Por YEZID ARTETA*
“Mi abuelo paterno era ebanista. Trabajaba en una fábrica de muebles. Para llegar a fin de mes hacía muebles en casa de los vecinos. Tenía muchos pedidos. Se desvivía para alimentar a su familia. Nunca se tomó un día libre. Murió a los 54 años de cáncer de garganta, la plaga que azotaba a los obreros, que fumaban un sin fin de cigarrillos al día. Mi abuela paterna, de salud frágil, murió diez años después de su marido. De agotamiento, sin duda. Tenía 62 años y limpiaba oficinas para ganarse la vida. No sabía ni leer ni escribir y pedía a otros que le leyeran o escribieran cartas, casi disculpándose por ser incapaz. “Soy analfabeta”, decía con un tono que no denotaba ni la ira ni indignación, sólo esa sumisión a la realidad, esa resignación…”.

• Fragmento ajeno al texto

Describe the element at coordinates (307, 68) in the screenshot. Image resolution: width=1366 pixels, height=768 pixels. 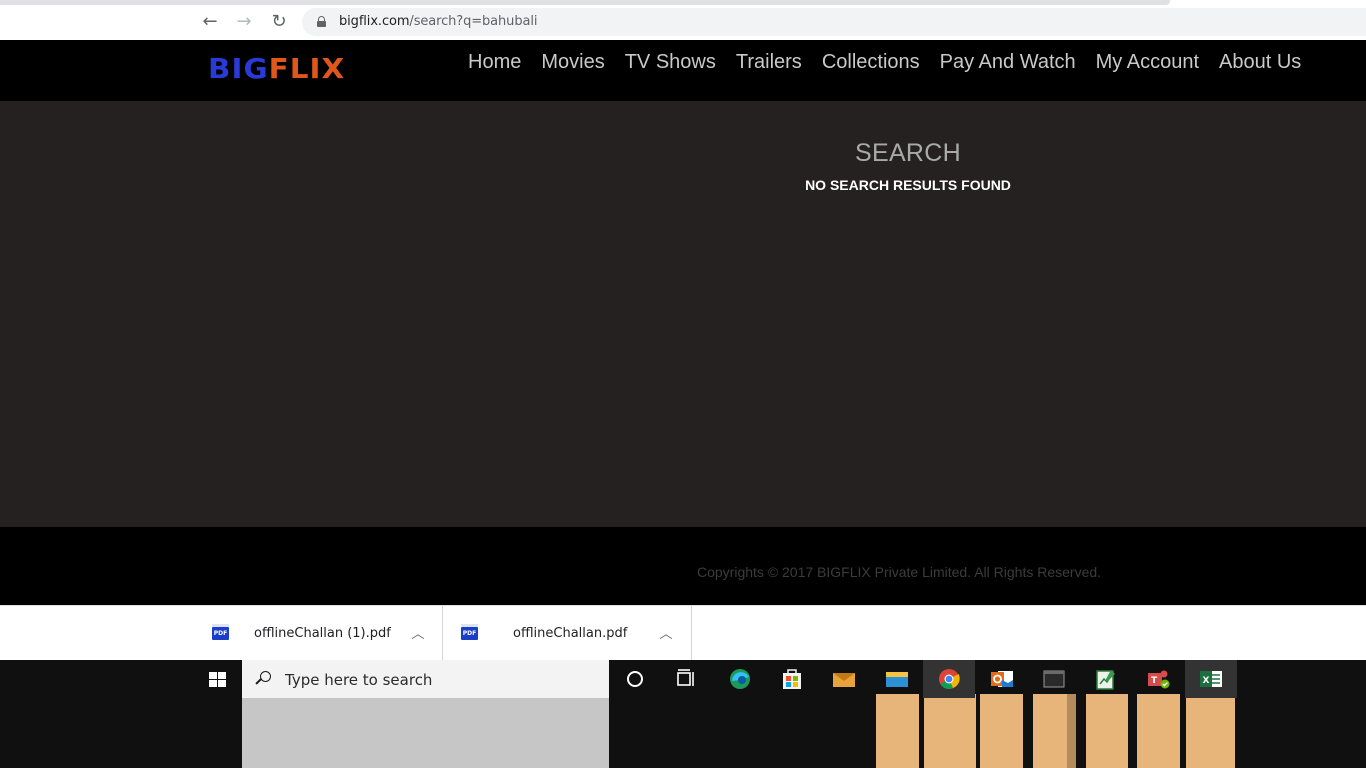
I see `logo-part-flix: FLIX` at that location.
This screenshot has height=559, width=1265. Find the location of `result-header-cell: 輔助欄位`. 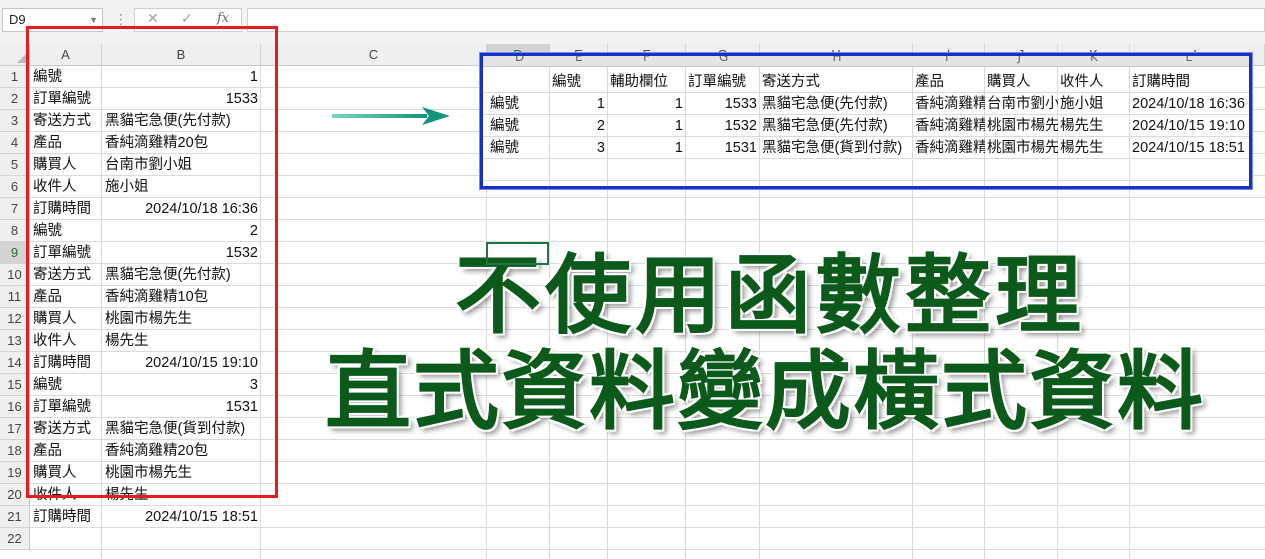

result-header-cell: 輔助欄位 is located at coordinates (639, 82).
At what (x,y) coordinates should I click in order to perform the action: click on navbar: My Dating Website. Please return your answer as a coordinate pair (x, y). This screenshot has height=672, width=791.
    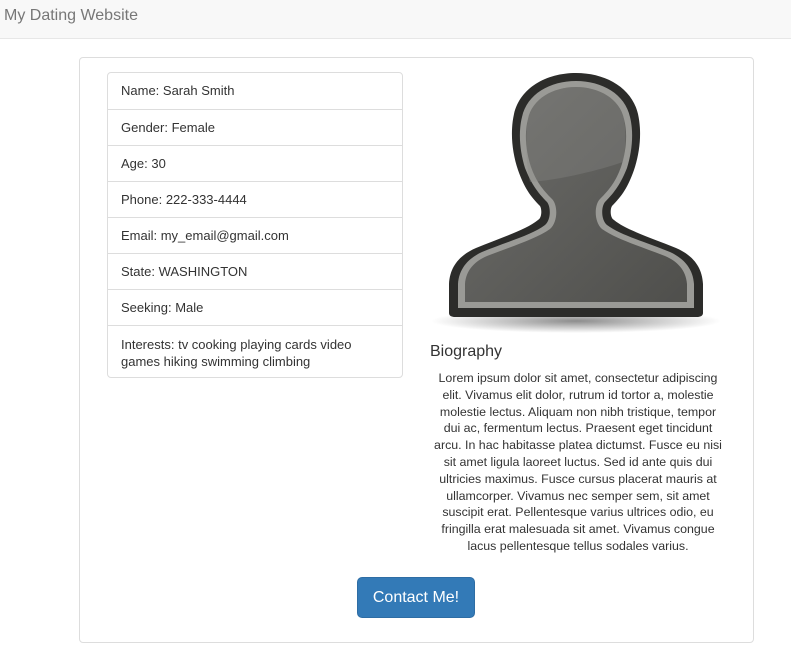
    Looking at the image, I should click on (396, 20).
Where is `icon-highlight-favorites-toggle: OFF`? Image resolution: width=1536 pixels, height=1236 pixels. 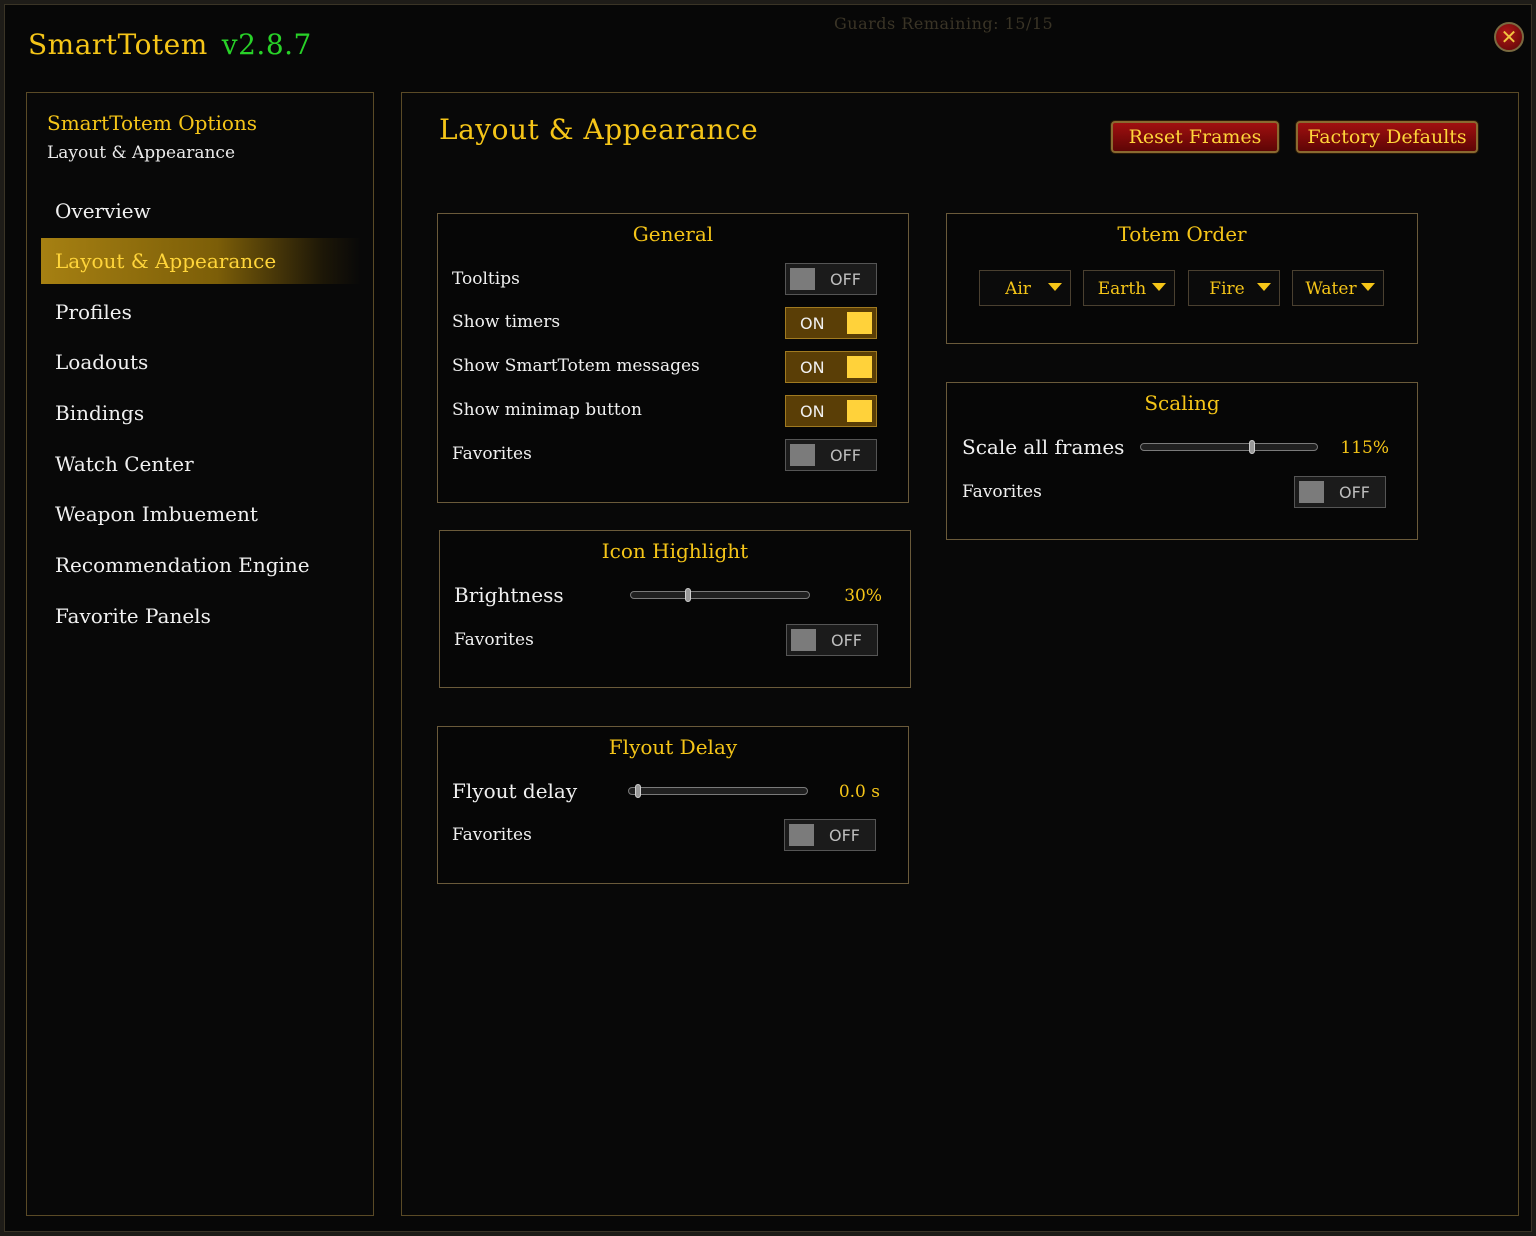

El testimonio anterior responde a Regreso a Reims, el inquietante documental dirigido por el cineasta Jean-Gabriel Périot con el que obtuvo el Premio César 2023. La narradora es Adèle Haenel, la protagonista de Retrato de una mujer en llamas. El filme brinda luces acerca de una tendencia gradual y creciente en Francia, aplicable también a otros países de Europa Occidental: el declive de la izquierda entre la clase trabajadora en beneficio de la derecha extrema. Una deriva que, observando las particularidades americanas, también se ha observado en Estados Unidos, Brasil y más recientemente en Argentina. La tendencia, por ahora, logró invertirse en las legislativas francesas, en las que el recién creado Nuevo Frente Popular relegó a un tercer lugar a Agrupación Nacional de la ultraderechista Marine Le Pen.
La izquierda global, salvo contados casos, pasó a manos de líderes y lideresas “políticamente correctas”, cuya agenda se concentró en empresas estéticas e identitarias, pasando de puntillas sobre la suerte de la clase trabajadora, olvidando que la vida de los asalariados no es una telenovela o un recurrente seriado de Netflix. La izquierda fue potente y tatuó a la cultura europea cuando se fusionó en la tradición, las costumbres, la música, el baile y el léxico de la clase obrera. Fue la época gloriosa de la izquierda. Sobre este tema vengo insistiendo en columnas anteriores: Militantes de sí mismos y Rojipardos.
El pasado 4 de julio el laborismo aplastó a los conservadores ingleses. Pusieron fin a catorce años de gobiernos conservadores, entre los que hubo charlatanes como Boris Johnson. Es un alivio, una alternancia, pero no es una alternativa para la clase trabajadora inglesa castigada por un neoliberalismo que abarató el empleo, incrementó el pago de los servicios públicos, laminó el sistema sanitario, desatendió al sistema de transporte público y un largo etcétera. Días después, el 7 de julio, una coalición defensiva y conformada en el último minuto, consiguió detener en Francia a la extrema derecha. Tanto en Inglaterra como en Francia, la clase trabajadora espera un cambio de rumbo, no un simple maquillaje como el que ofrece el macronismo. Sin ese cambio de rumbo, sin un reconocimiento y resarcimiento a los sectores de la clase media y trabajadora, la extrema derecha tomará el control, como lo hizo en Italia.
La informalidad —mayoritaria en la economía latinoamericana—, la violencia callejera, y una franja muy delgada de clase media, obliga a una sintonización de la izquierda con esta realidad que nada tiene que ver con lo que está ocurriendo en Europa. La religión, por ejemplo, no puede subestimarse como lo hacen ciertos intolerantes de izquierda, porque es allí donde los pobres de Latinoamérica encuentran un poco de decoro a su miserable existencia. El fútbol, como está ocurriendo en estos días, es otro ejemplo de sublimación y concurrencia entre millones de personas que no pueden matricularse en un club privado, ir de vacaciones, pagar una cena en un restaurante o irse de compras a un centro comercial, porque apenas ganan para comer. Un mar une y separa a Europa de Latinoamérica, esto debe entenderlo la izquierda de allá y acá.